I am mainly hosting Jellyfin, Nextcloud, and Audiobookself. The files for these services are currently stored on a 2TB HDD and I don’t want to lose them in case of a drive failure. I bought two 12TB HDDs because 2TB got tight and I thought I could add redundancy to my system, to prevent data loss due to a drive failure. I thought I would go with a RAID 2 (or another form of RAID?), but everyone on the internet says that RAID is not a backup. I am not sure if I need a backup. I just want to avoid losing my files when the disk fails.
How should I proceed? Should I use RAID2, or rsync the files every, let’s say, week? I don’t want to have another machine, so I would hook up the rsync target drive to the same machine as the rsync host drive! Rsyncing the files seems to be very cumbersome (also when using a cron job).

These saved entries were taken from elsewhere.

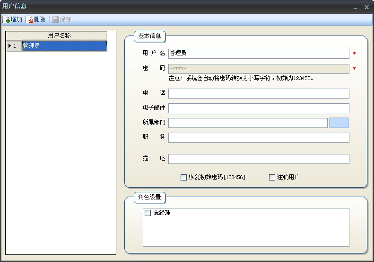The height and width of the screenshot is (262, 374).
Task: Close the 用户信息 window
Action: click(366, 7)
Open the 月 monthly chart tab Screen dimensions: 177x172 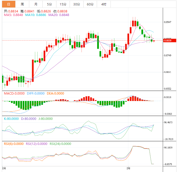point(36,4)
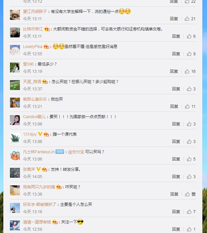Click the 铁粉 badge next to 凡士林FantasyLin
Image resolution: width=207 pixels, height=233 pixels.
coord(60,152)
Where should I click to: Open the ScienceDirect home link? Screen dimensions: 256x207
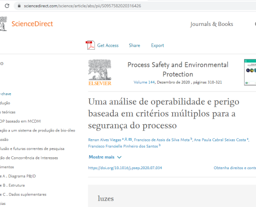(x=32, y=24)
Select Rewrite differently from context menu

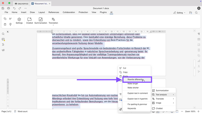click(136, 80)
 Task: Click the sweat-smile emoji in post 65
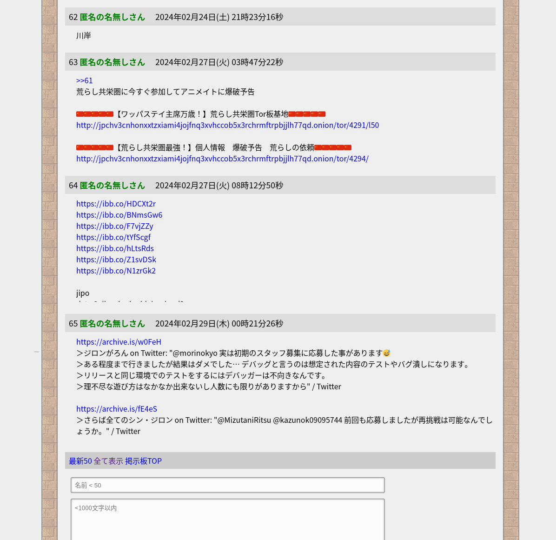[386, 353]
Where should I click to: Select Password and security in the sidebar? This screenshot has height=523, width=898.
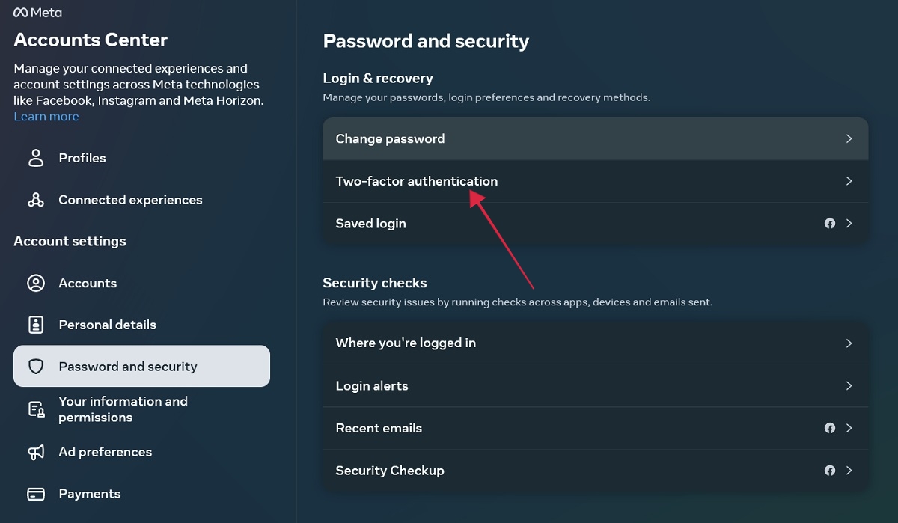coord(128,366)
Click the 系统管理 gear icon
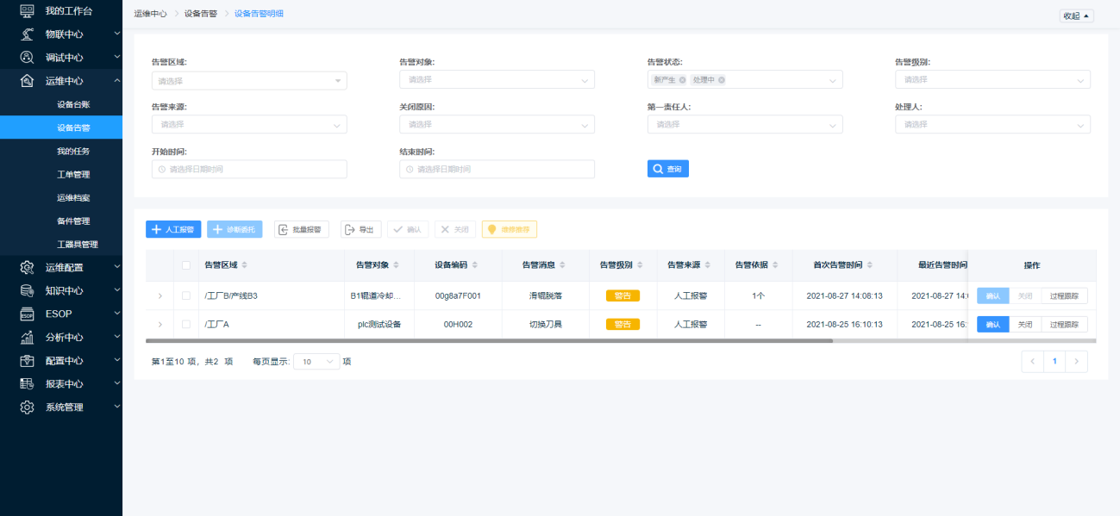This screenshot has width=1120, height=516. point(27,407)
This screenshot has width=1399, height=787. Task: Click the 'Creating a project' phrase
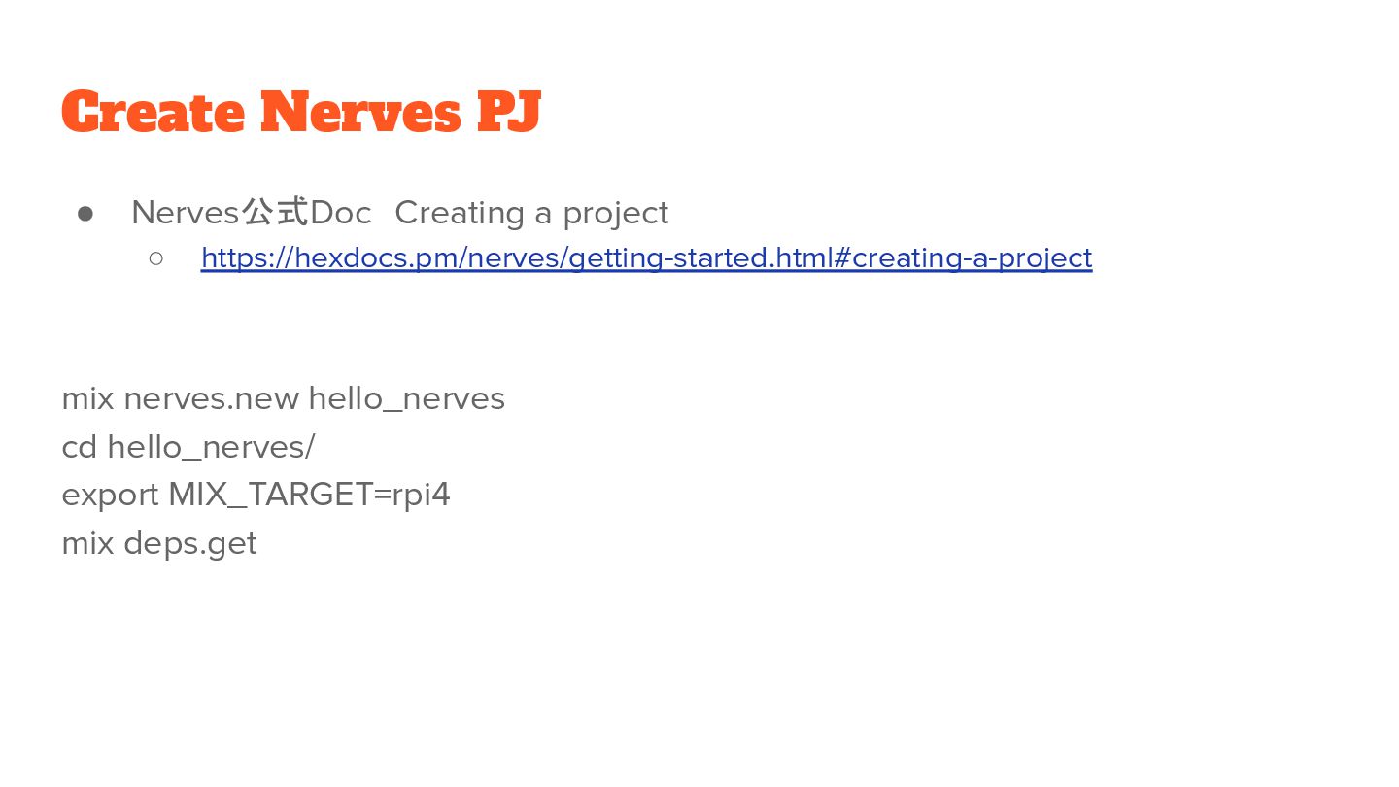coord(531,212)
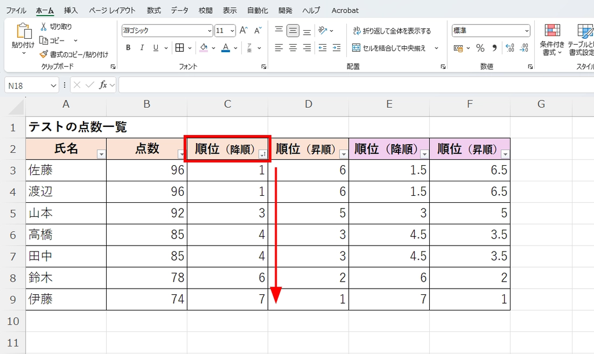Screen dimensions: 594x354
Task: Increase decimal places using the ribbon icon
Action: coord(509,48)
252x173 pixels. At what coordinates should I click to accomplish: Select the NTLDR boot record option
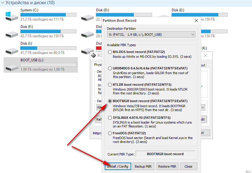(x=110, y=85)
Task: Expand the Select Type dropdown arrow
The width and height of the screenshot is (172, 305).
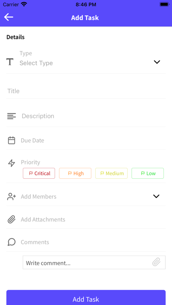Action: coord(157,62)
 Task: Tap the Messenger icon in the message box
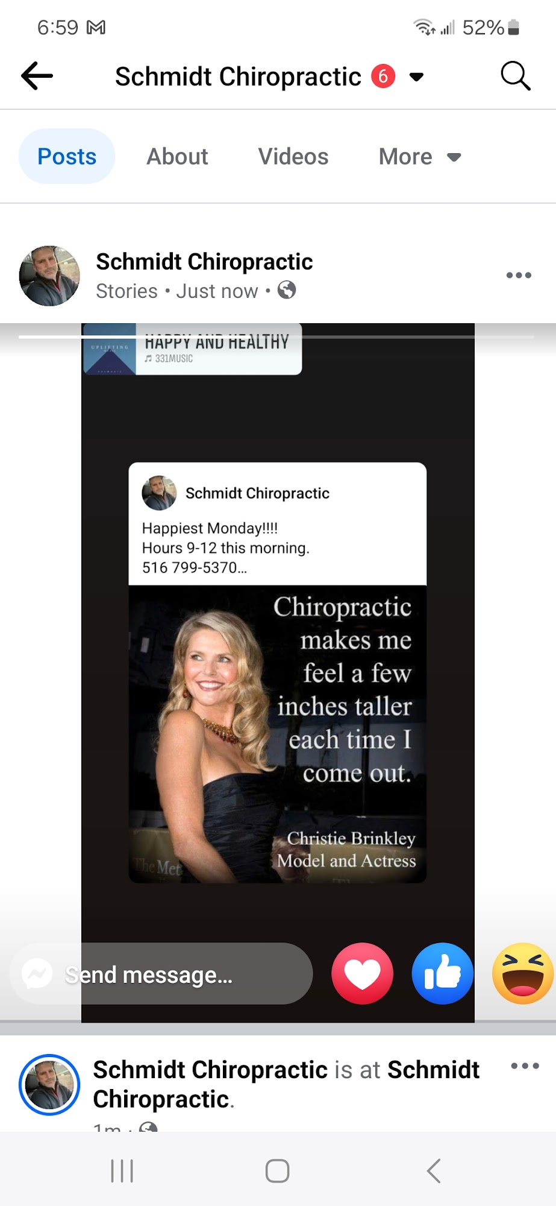point(37,973)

2 disks in the same machine is not a backup whether the data is copied between them using RAID or rsync or anything else.
Sounds like for this machine, just use the two disks in RAID1, or a ZFS mirror, or something. And figure out something else for backups. Probably a cloud solution.
Also, RAID2 requires a minimum of 3 disks, and is rarely used.
I’d argue it is a backup as long as something is doing snapshots of some kind to the other disk, and not realtime sync like raid. Obviously that should not be your only backup though.
3-2-1
https://www.backblaze.com/blog/the-3-2-1-backup-strategy/
It’s a ‘hot copy’ or just ‘copy’ if you rsync/whatever the files. And they’ll be gone too if the whole system fails due to power supply faulting, thunderstorm hitting the lines, misplaced coffee cup falling over, dropping the whole machine and so on…
If you make backups/snapshots they’re not the same as just a copy, still useful for recovering from accidental deletion of files or something like that. Obviously should not be your only backup though.
My most common use of the local backups for my house is someone needs a file they deleted by accident or an older version of a file.